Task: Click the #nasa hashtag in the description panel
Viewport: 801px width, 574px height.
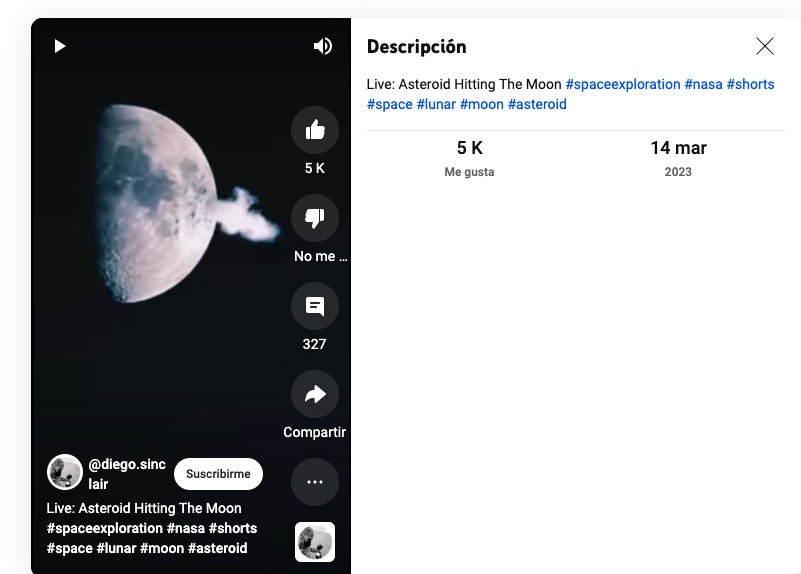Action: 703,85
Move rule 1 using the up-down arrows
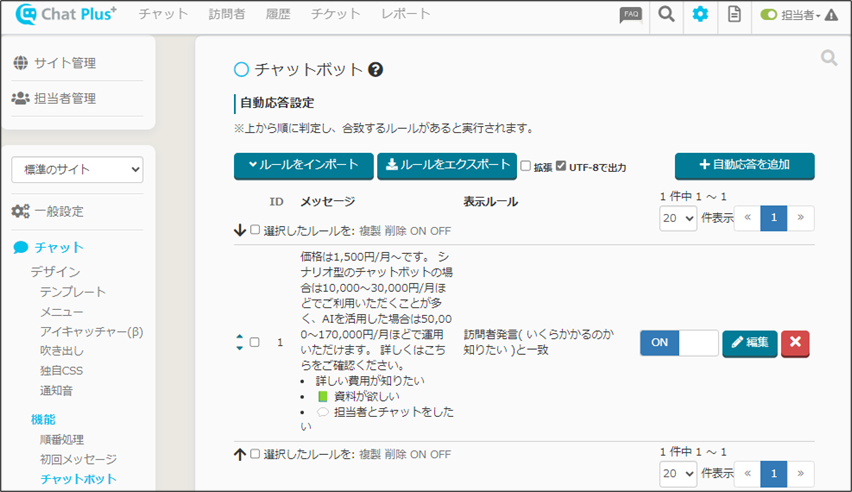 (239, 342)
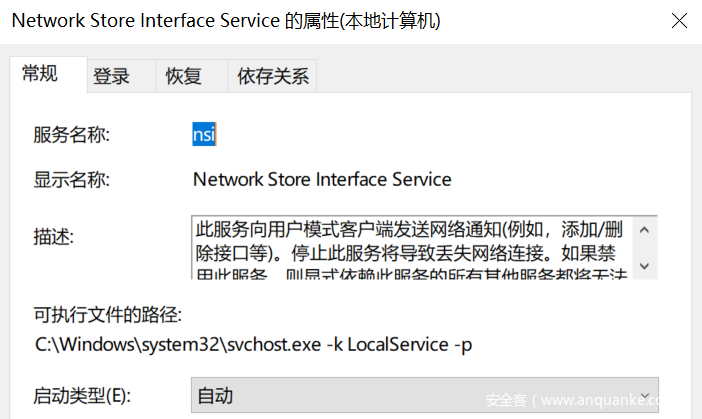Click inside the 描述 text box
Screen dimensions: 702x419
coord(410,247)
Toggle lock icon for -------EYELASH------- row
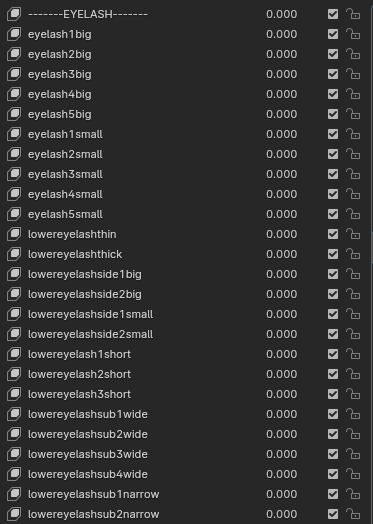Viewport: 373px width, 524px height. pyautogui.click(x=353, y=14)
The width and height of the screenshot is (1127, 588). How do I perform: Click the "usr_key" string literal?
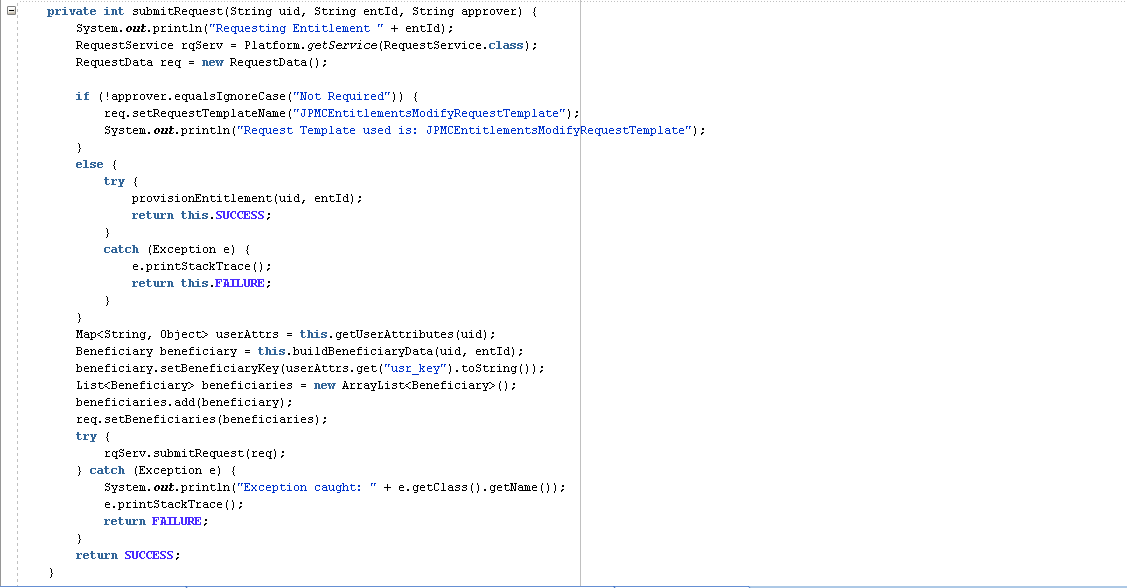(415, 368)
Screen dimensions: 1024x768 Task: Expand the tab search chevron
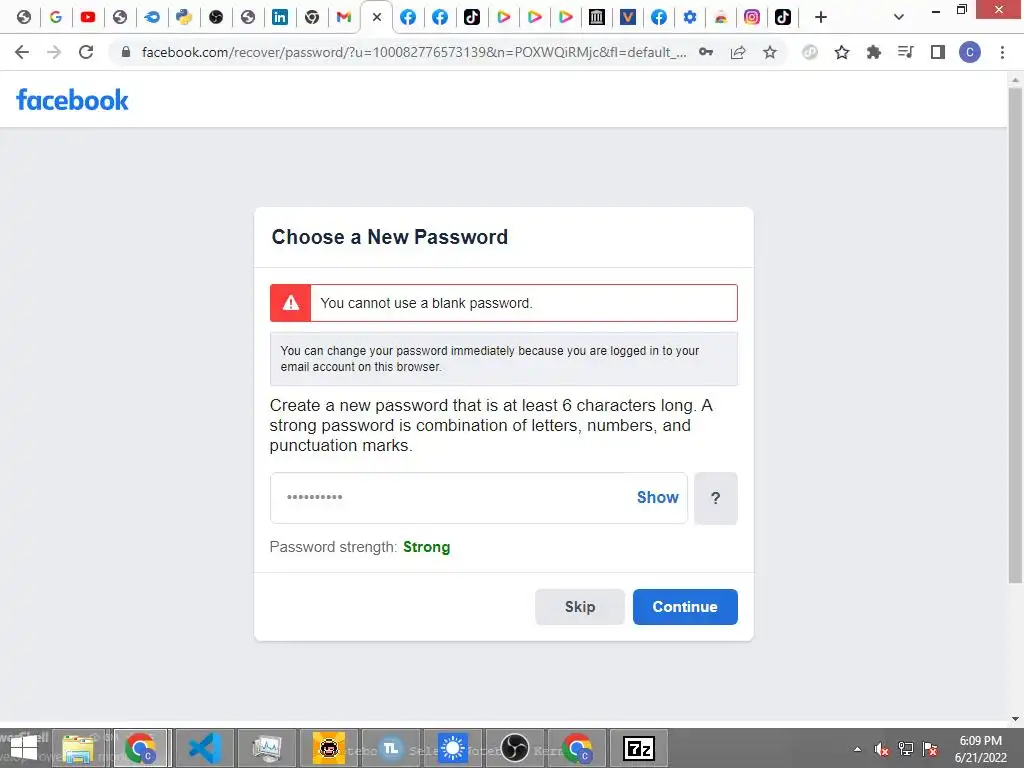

--

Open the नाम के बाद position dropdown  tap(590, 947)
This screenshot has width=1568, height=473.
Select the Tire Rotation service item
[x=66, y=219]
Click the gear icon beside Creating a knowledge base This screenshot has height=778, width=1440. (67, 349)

EXERCISE: Start at the line containing "The width and" above and stop at the line containing "Screen dimensions: 1024x768". Output those lines exactly, both included, but none of the pictures.

ANSWER TO THIS EXERCISE:
The width and height of the screenshot is (1127, 588). How do I perform: Click the "usr_key" string literal?
(415, 368)
Screen dimensions: 1024x768 Task: Expand the tab search chevron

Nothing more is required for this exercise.